* _Task goal_
In the text below on holiday travel with pets, turn the paragraph starting "While some pets are fairly self-sufficient" into a short list that keeps its main facts.

* _Text provided_
- - -
The holidays are just around the bend, and for some of us out there that means travel is on the horizon! If you’re packing up and heading out on the road this holiday season, you might be wondering what to do with your pets. Should you load up the pet carriers and tell your parents to expect furry company for the holidays, or look for a place to board them until you’re home? Depending on how far you’re going, and for how long, the answers can vary!
Boarding & Babysitting
Sometimes the distance is too far. Or your pet may hate cars. Provided they don’t have any difficult to accommodate conditions and are fairly socialized it’s okay to board your pet! We know separation can be hard, but as long as you find a good, reputable boarding service you can be relaxed and confident in your choice to board. In fact if your pet has medical needs or has trouble being alone, it’s probably for the best to do so. Just keep these tips in mind:
- Be sure to find a place that boards cats and boards dogs separately
- Scout out your pick—set up a visit beforehand to get a feel for the staff and facilities
- Book the place as early as possible. This is going to be the route many pet owners choose, meaning accommodations are going to be sparse in a hurry
While some pets are fairly self-sufficient and prefer sticking to home, they aren’t always good to go with a house sitter or friendly neighborhood relative. Even the proud and mysterious cat can get lonely, and pups need lots of attention and exercise. If you have a trusted friend or family member that the pet knows and is content to spend time with, that’s great. But don’t trust your pet’s wellbeing to a stranger or well-meaning neighbor.
Travel with Pets
We won’t lie—we’re not humongous fans of putting your pet in cargo. If you plan on flying to your destination we would say boarding is a better option. But if you’re going by car, you’ll just want to take some careful steps.
Dealing with Carsickness
In some cases it’s just too much to deal with, but if you introduce the car carefully they can become acclimated and comfortable. Start with a test run—just around the block, then down the road. All good? All good! And if not so good, motion sickness can often (but not always) be overcome with time and practice. But if motion sickness symptoms become evident then an alternative is wise. Symptoms include:
- Tired or listless pets
- Excessive drooling (keep in mind drooling rapidly dehydrates pets)
Some pet owners like to opt for medicinal aids that reduce motion sickness like Dramamine. This can be a viable option, but isn’t always depending on the pet. And if you do decide to take this route it needs to be discussed with your vet. A proper dose and prescription should be set up for viable pets. Do not attempt to dose a pet on your own. Never ever.
- - -
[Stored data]
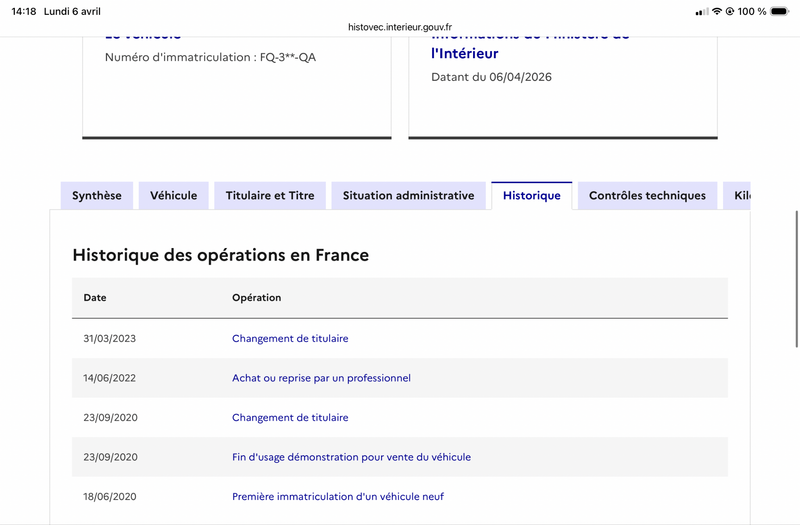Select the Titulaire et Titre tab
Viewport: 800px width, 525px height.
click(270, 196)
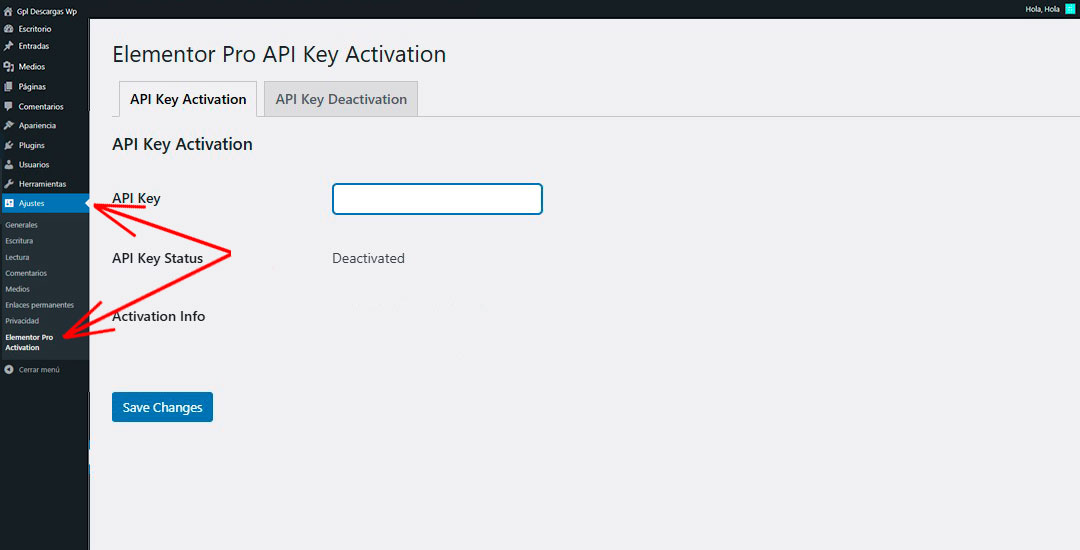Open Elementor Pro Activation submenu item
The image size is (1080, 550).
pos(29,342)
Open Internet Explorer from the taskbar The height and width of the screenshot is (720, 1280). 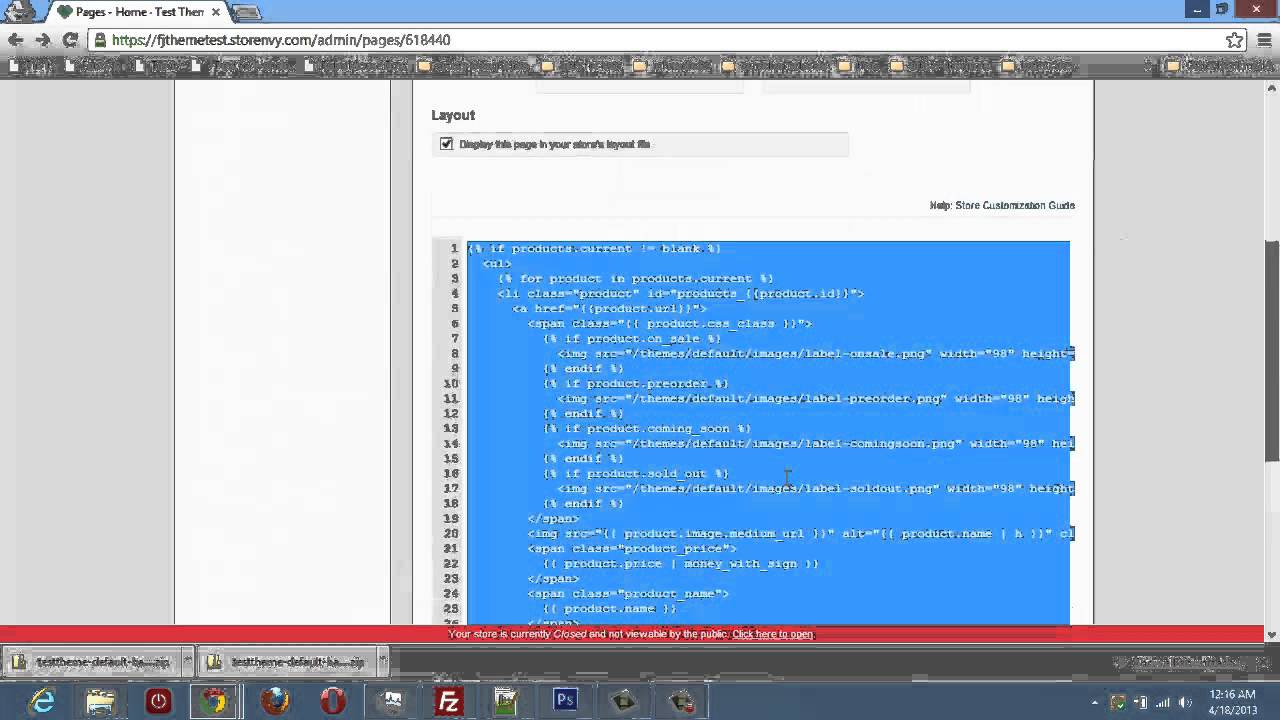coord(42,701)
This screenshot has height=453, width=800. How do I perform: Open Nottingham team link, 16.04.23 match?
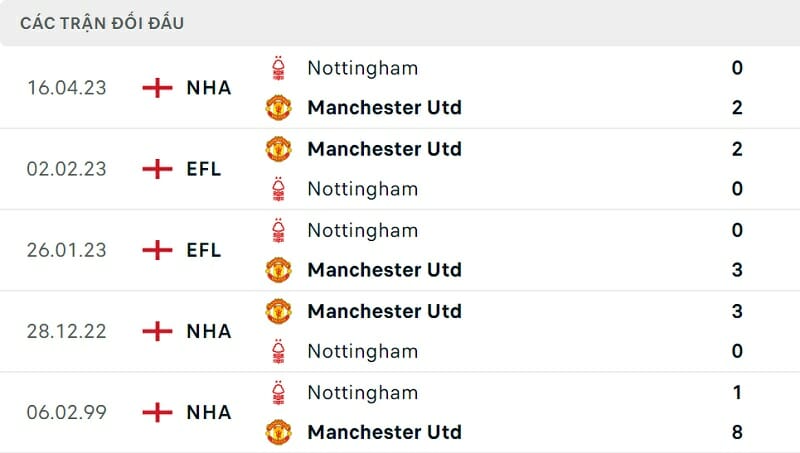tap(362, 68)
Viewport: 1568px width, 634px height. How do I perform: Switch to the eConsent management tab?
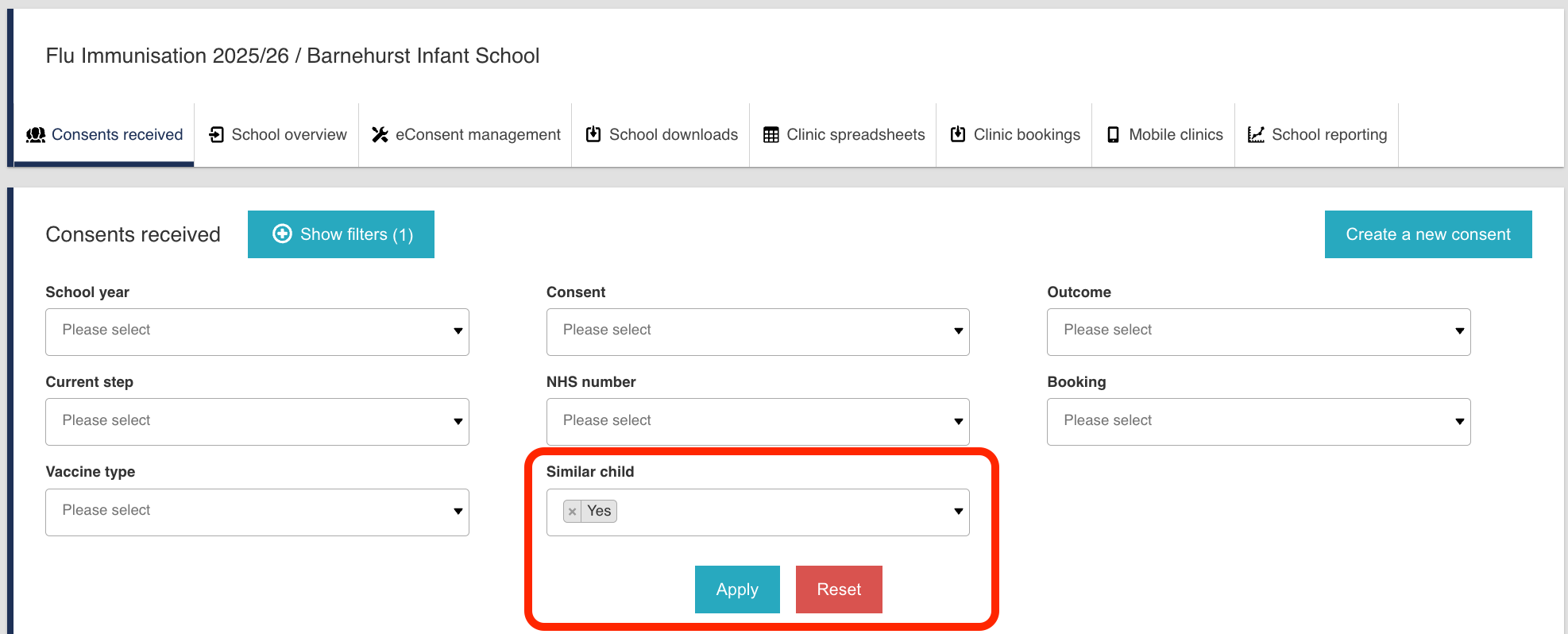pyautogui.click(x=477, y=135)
- - -
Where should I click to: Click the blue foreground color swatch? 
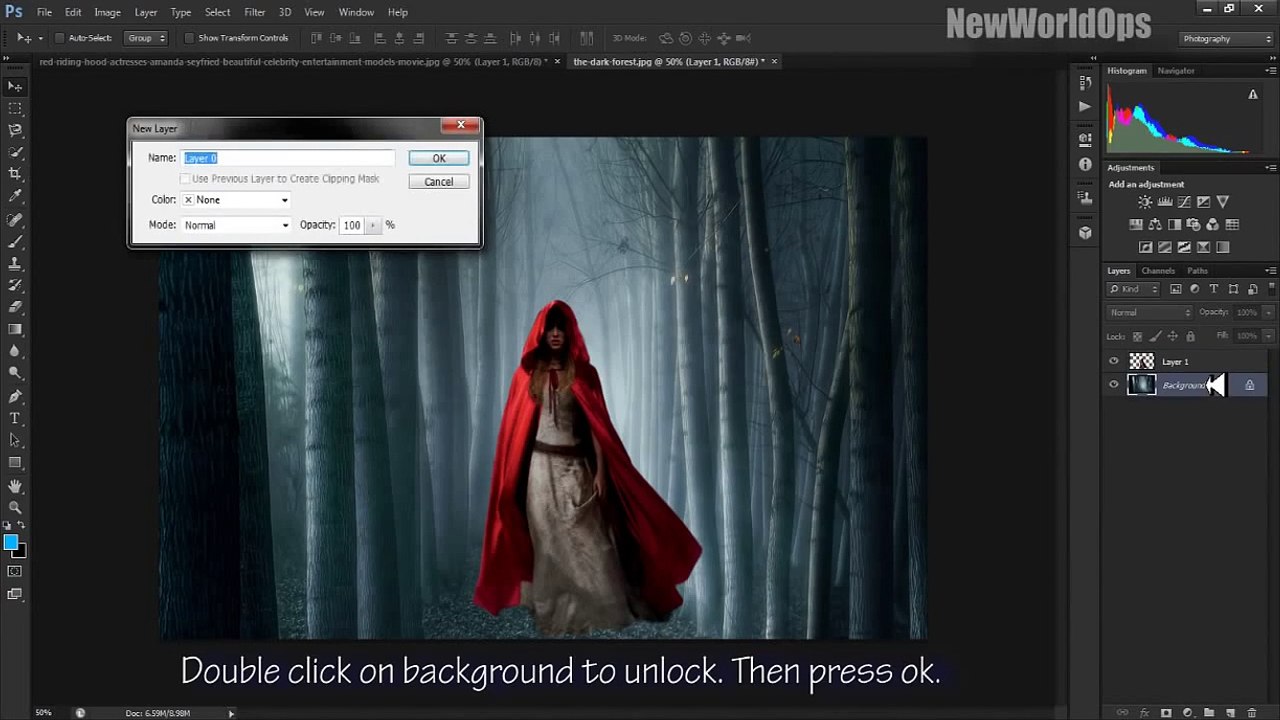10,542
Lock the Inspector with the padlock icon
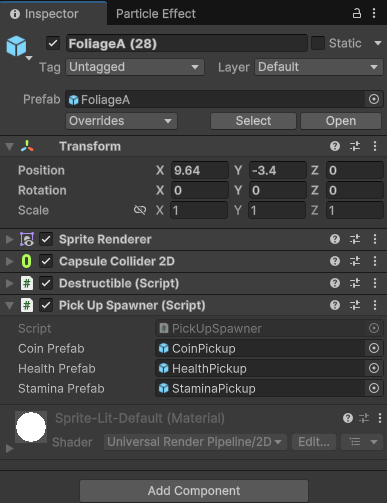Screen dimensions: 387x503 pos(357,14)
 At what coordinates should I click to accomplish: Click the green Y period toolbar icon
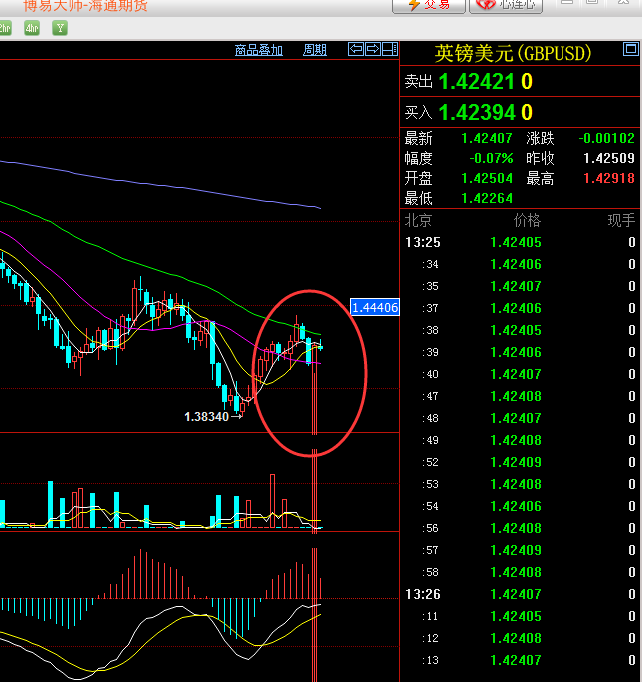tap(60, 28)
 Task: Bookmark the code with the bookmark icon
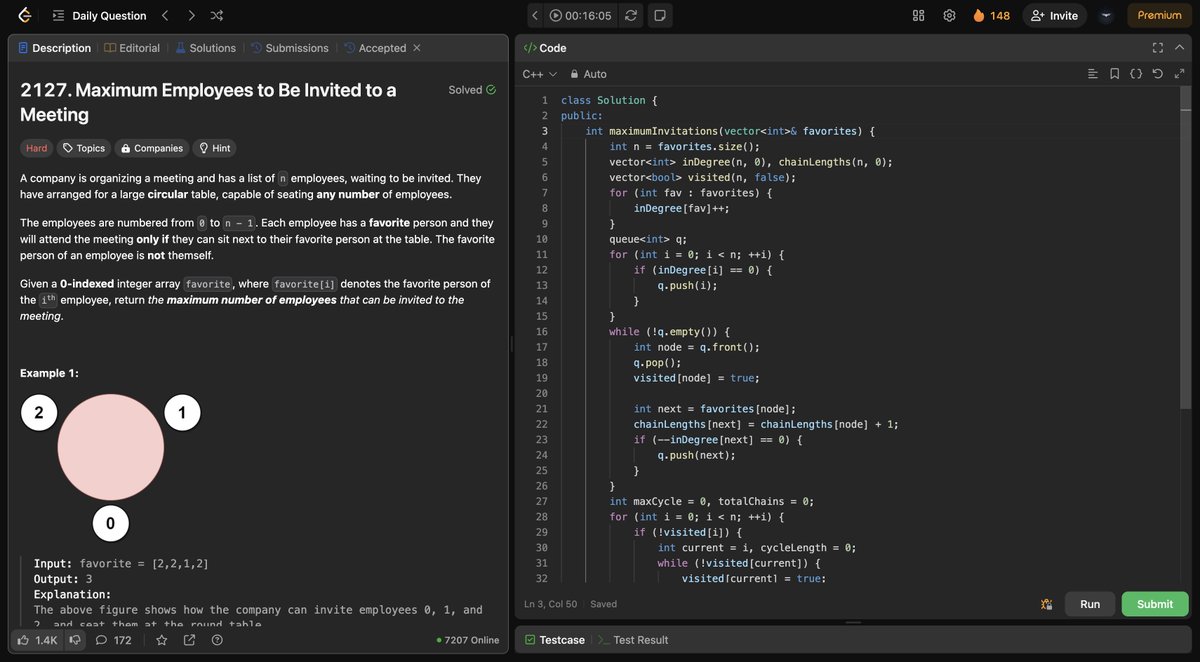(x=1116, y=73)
- - -
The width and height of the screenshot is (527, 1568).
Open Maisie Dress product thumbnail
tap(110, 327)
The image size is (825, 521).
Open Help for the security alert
- - -
* _Result_
- Some pets get by on their own and like staying home, but a house sitter or relative isn't always a good fit for them.
- Cats can get lonely too.
- Dogs need lots of attention and exercise.
- A trusted friend or family member whom the pet knows and is happy with is a great choice.
- Don't leave your pet's wellbeing to a stranger or a well-meaning neighbor.